On Saturday and Sunday, a storm system making its way across the middle of the country is expected to bring the risk of both wintry weather and severe storms.

"As the dynamic Front Range system strengthens over the next 48 hours it will generate a swath of light to moderate snowfall over the Northern Plains to the Upper Midwest," the National Weather Service said Friday.

There will also be a chance for accumulating freezing rain over parts of the Upper Midwest extending from southern Minnesota through northern Wisconsin and into the Upper Peninsula of Michigan over the weekend, according to the weather service.

Some isolated areas could see more than a quarter of an inch of ice, it said, advising weekend weather travel precautions.

The weather service said high pressure off the backside of the system could bring frigid air to the Northern/Central Plains Saturday and Sunday, while troughing in the west is expected to bring moderate to heavy mountain snow for parts of the Sierra, Great Basin and Central/Southern Rockies.

The snowfall is expected to pick up in intensity and coverage from the Rockies to the Northern Plains and Upper Midwest Saturday, with a large area of sleet and freezing rain also possible.

Severe storms are also expected to impact parts of Indiana and Missouri.

On Sunday, snow is expected to be confined to the northern Great Lakes.

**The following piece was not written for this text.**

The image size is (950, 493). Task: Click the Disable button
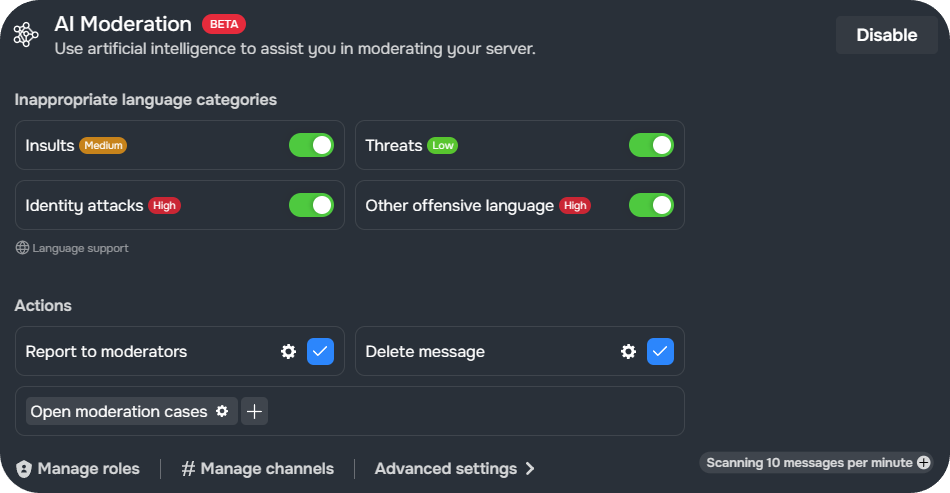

More severe storms are possible across the Southern Plains into the Tennessee Valley, however.

Parts of northern Wisconsin and Michigan’s Upper Peninsula may also see moderate to significant freezing rain, potentially impacting weekend travel.

According to the weather service, a warm front is expected to continue to bring warm air to the Great Plains and Southeast on Friday before expanding into the Midwest on Saturday and East on Sunday.

A dryline expected to develop within the warm airmass coupled with windy surface conditions could also produce a "critical fire weather risk" across parts of southern eastern New Mexico, the Texas/Oklahoma panhandle, southeast Colorado and much of Kansas over the weekend, the weather service warned.